I just googled maps his house, and took the virtual tour back to my apartment, just so I could visualize the walk of shame in the morning
I'm thinking we should try to start remembering stuff we do. Althought I kinda like feeling like Nancy Drew the next morning.
More like the Hardy Boys cause its kinda like a team effort.
My grandma put hard boiled eggs on her lasagna. I'm not high enough for this.
Sitting next to a girl in the computer cluster who just googled syphilis symtoms, started crying & got up and left. My life suddenly seems better.
Restaurants Roasting People Who Gave Them Negative Yelp Reviews (25 Pics)
Sometimes I seriously wonder if I could get away with vodka Sundays at work. Cuz this red bull feels naked.

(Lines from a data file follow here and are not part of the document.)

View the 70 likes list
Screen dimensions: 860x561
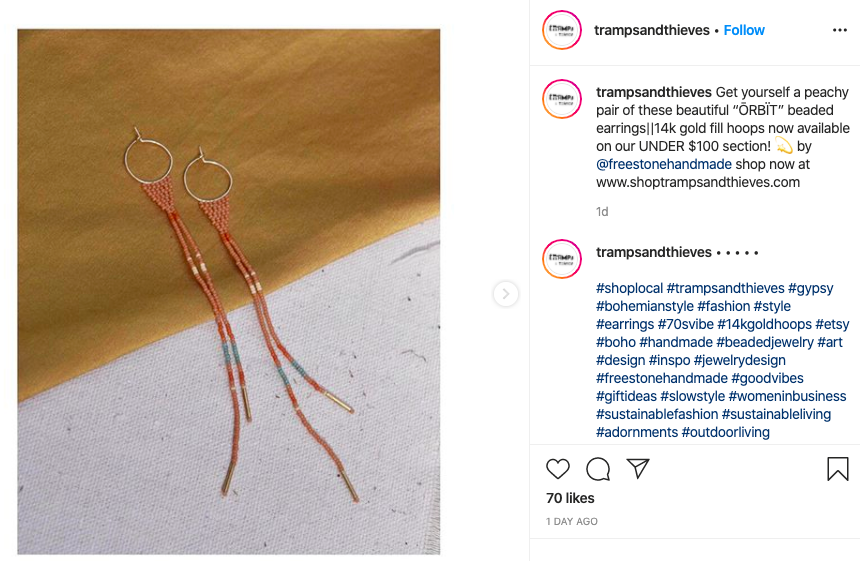point(570,498)
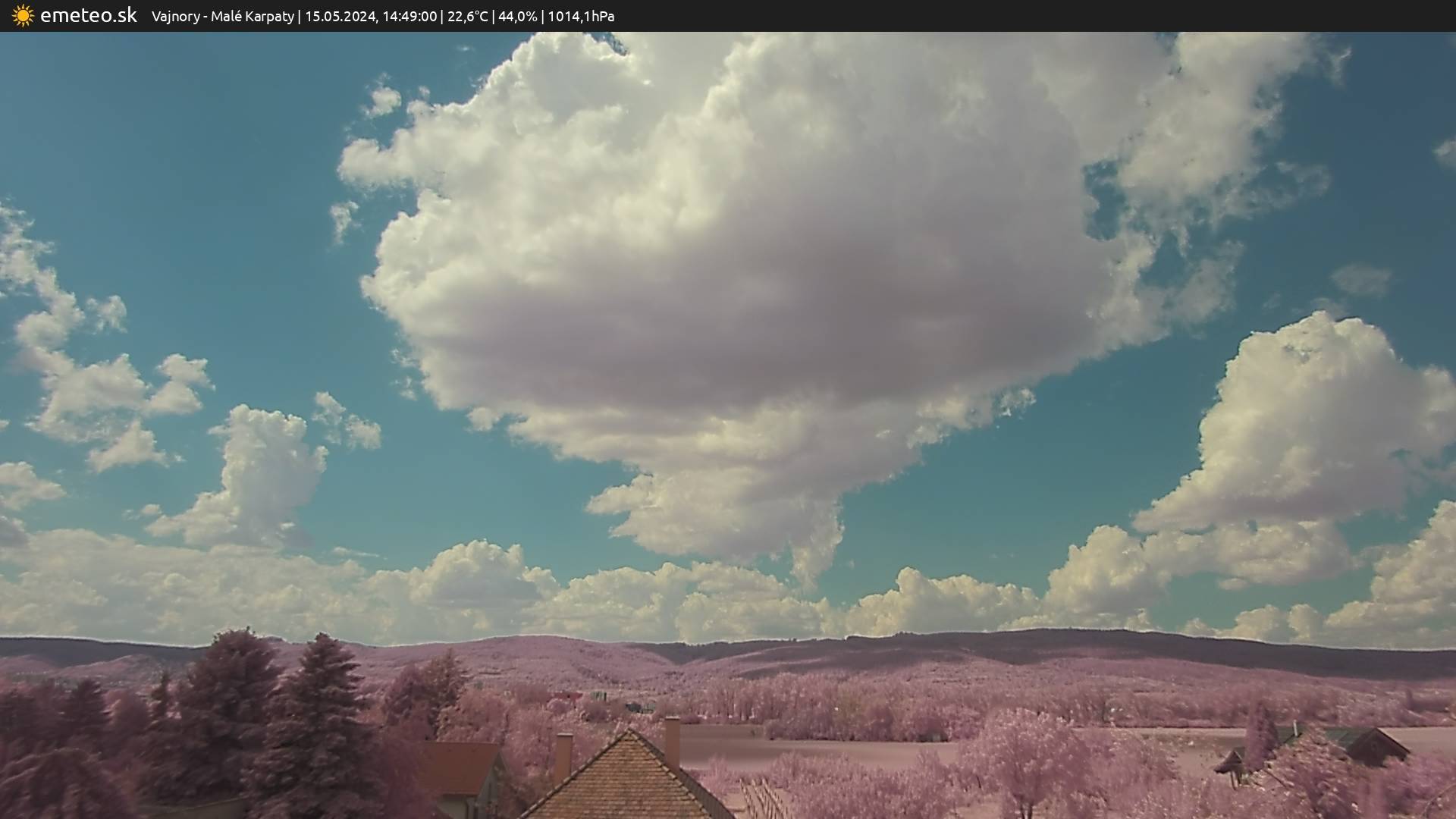
Task: Click the 22,6°C temperature reading
Action: click(467, 17)
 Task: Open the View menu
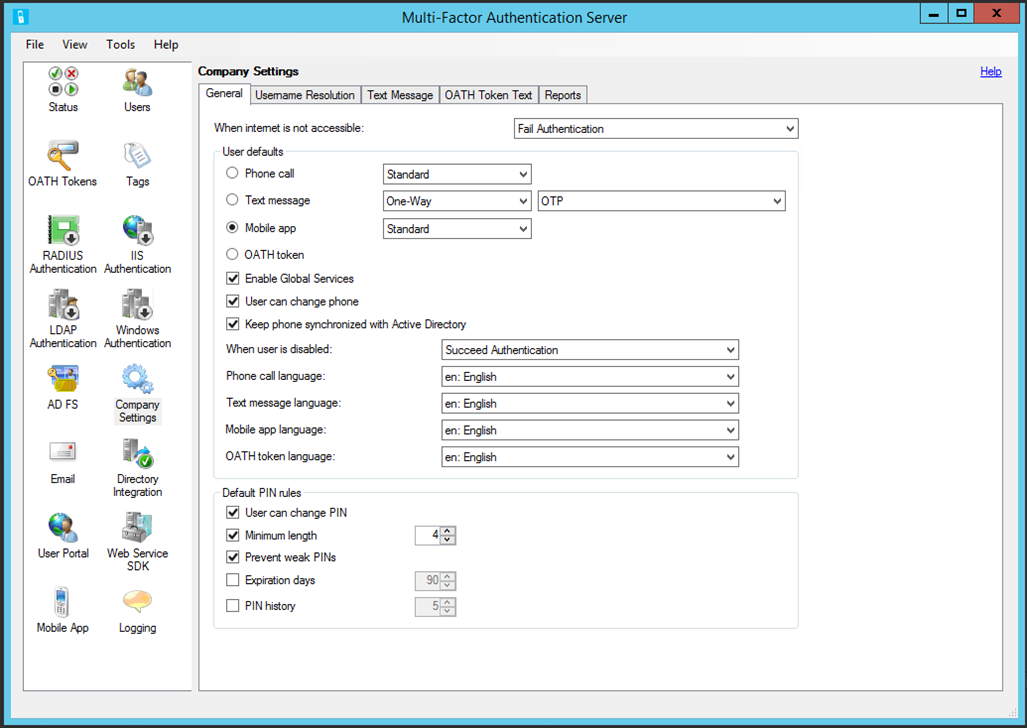(x=74, y=44)
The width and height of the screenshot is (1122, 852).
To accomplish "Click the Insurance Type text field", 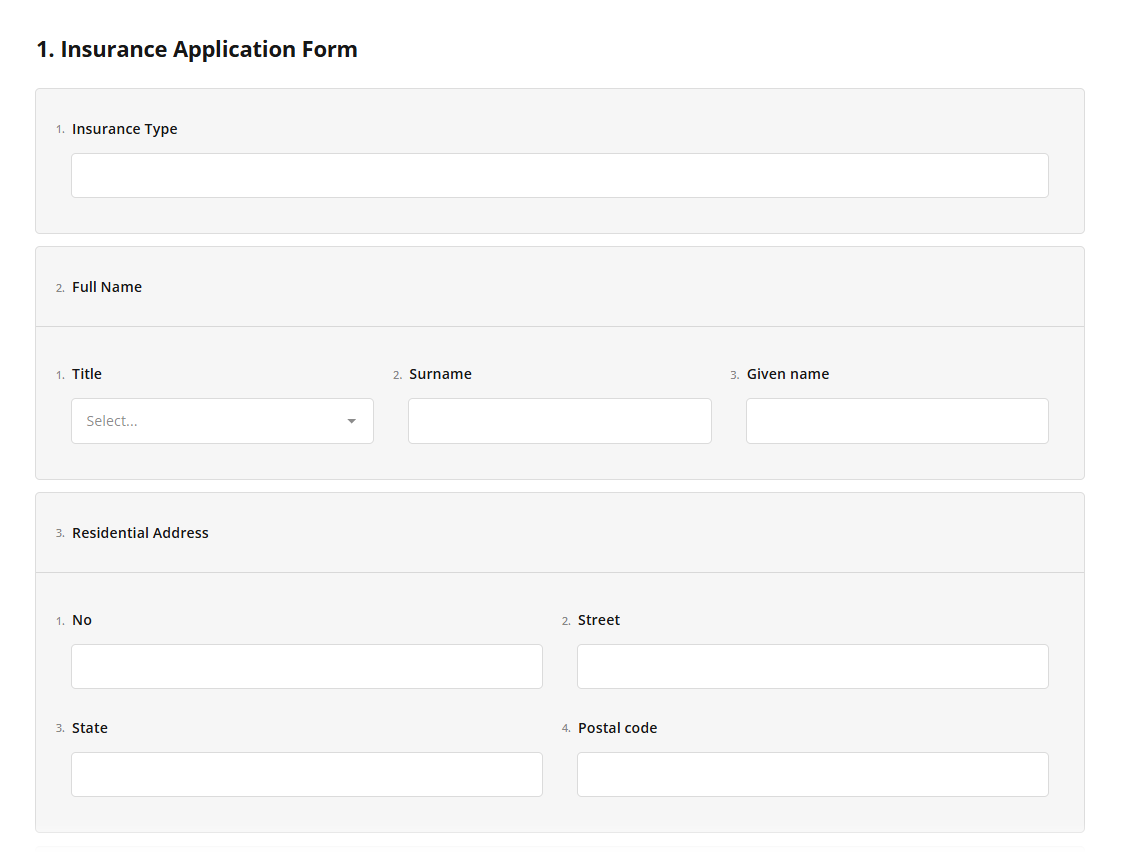I will [559, 175].
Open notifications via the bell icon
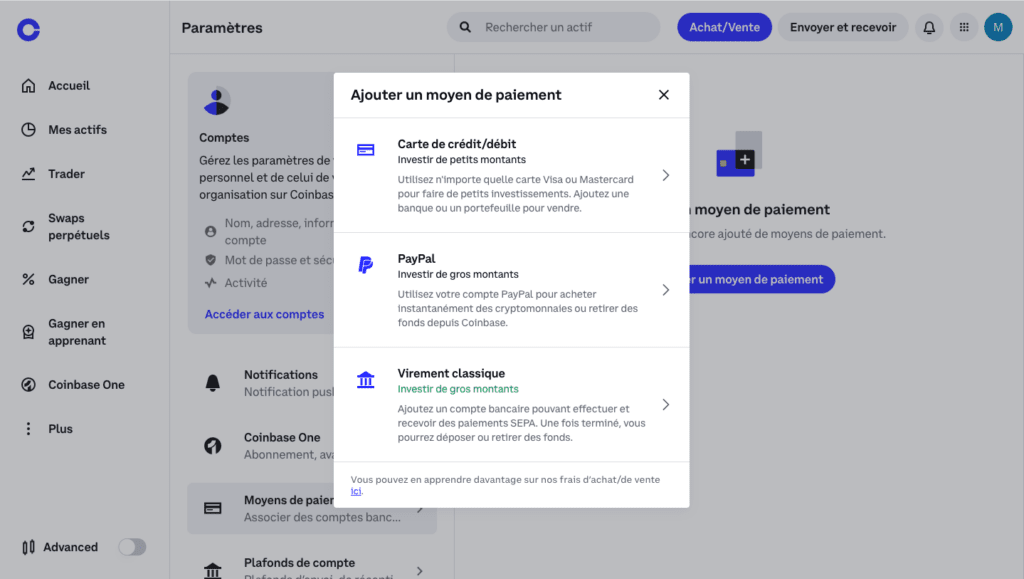1024x579 pixels. [x=928, y=27]
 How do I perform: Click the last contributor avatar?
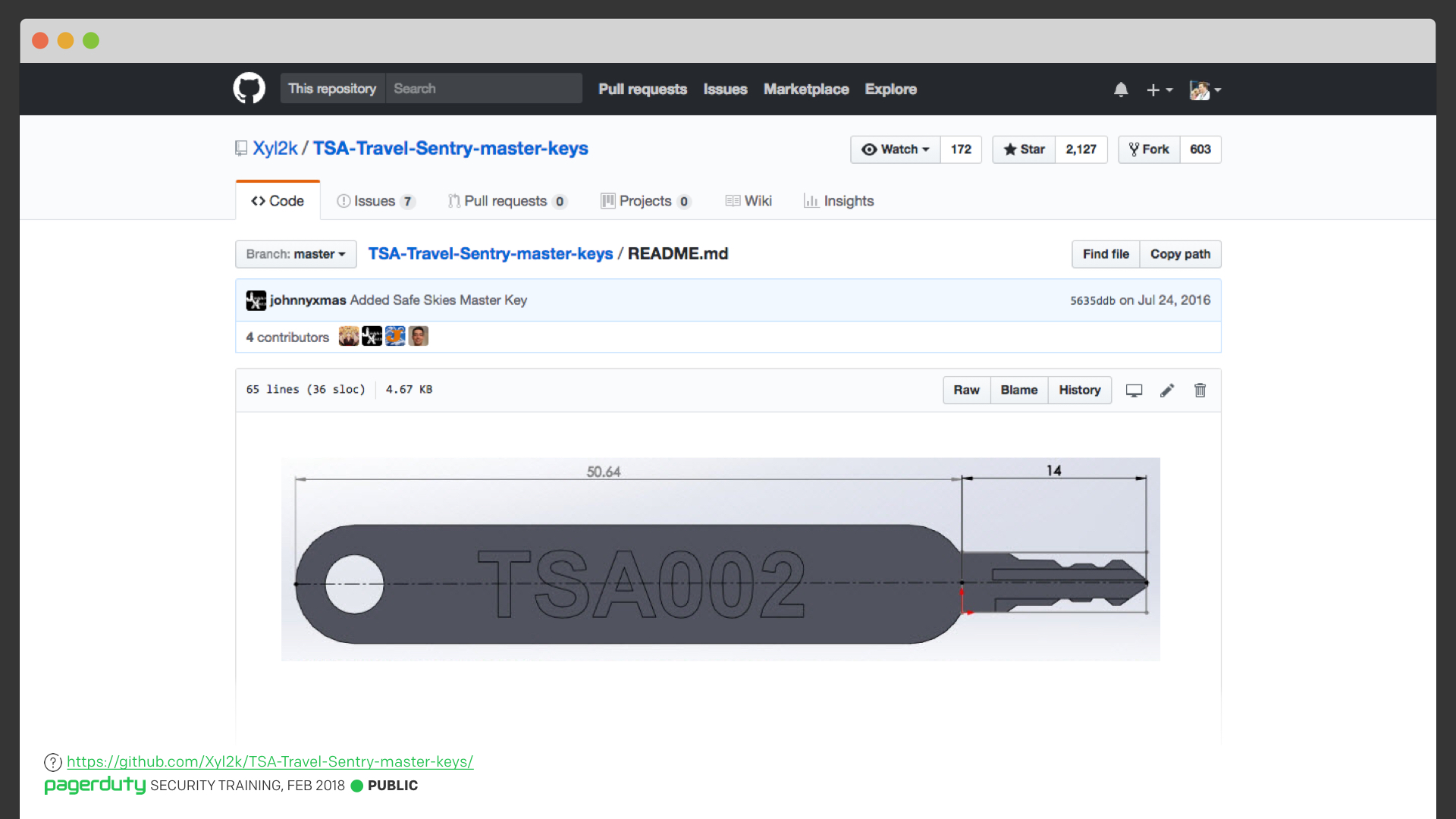pyautogui.click(x=419, y=336)
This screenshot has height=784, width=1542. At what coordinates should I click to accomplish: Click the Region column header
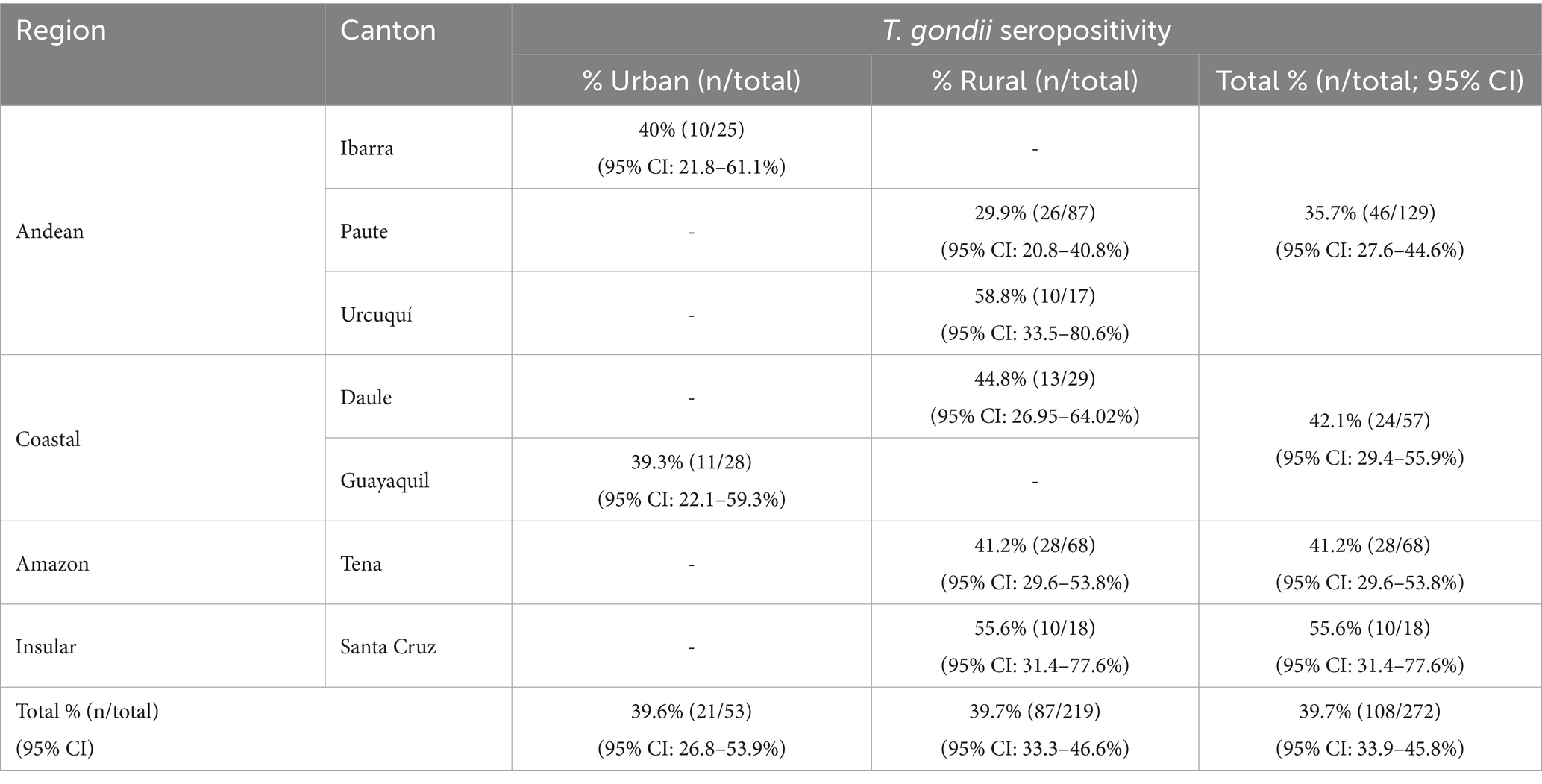[61, 31]
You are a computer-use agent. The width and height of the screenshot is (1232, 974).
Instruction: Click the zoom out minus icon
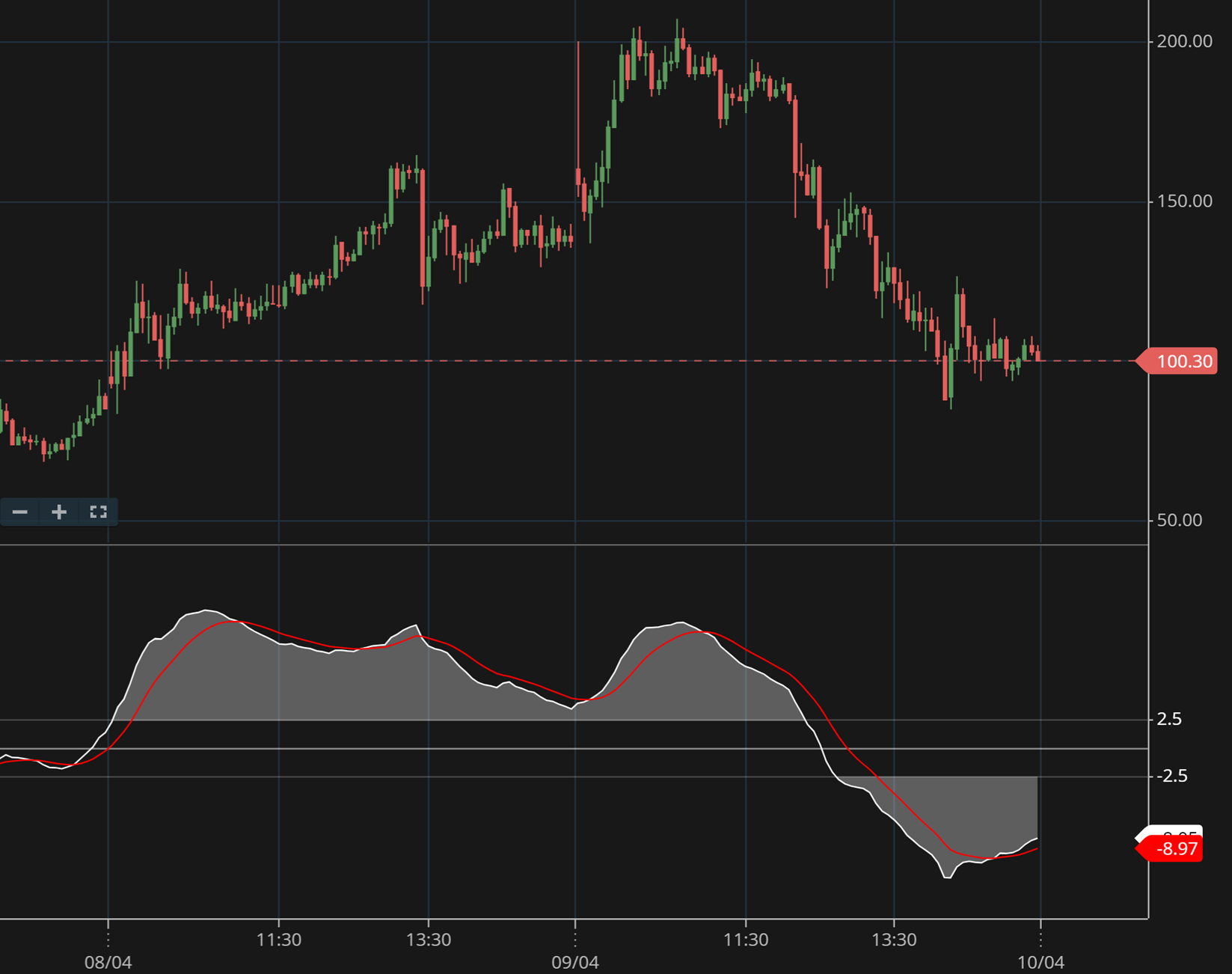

My lips are red and swollen. Solid proof that giving head is a viable alternative to lipstick and plumper.
You know when the three of us hug it out in the alcohol isle in walmart it's gonna be fun.
The random guy I fucked from craigslist said I had the best smile. I take compliments where i can get them
You're dating a nurse! That's smart, you never know when you'll have a medical emergency. Probably liver failure.
Woman Posts Harassing DMs From Creep Online, Now He’s Upset Because People Told His Mom
I told her I was going to sleep early last night. I probably should not have sent that snapchat of us playing beer pong.
In the words of my step grandma "whatever makes your pussy happy"
THIS MOTHERFUCKING ROOSTER
IT KEEPS CHASING ME BACK IN THE HOUSE
FUCK THIS BIRD
I was christened with Fireball shots by some guy at the bar. I'm practically Jesus now.
You know that voice that tells you to do something spontaneous after 1am? Don't listen to it.
New life goal: Sex in a parking lot surrounded by a circle of fire.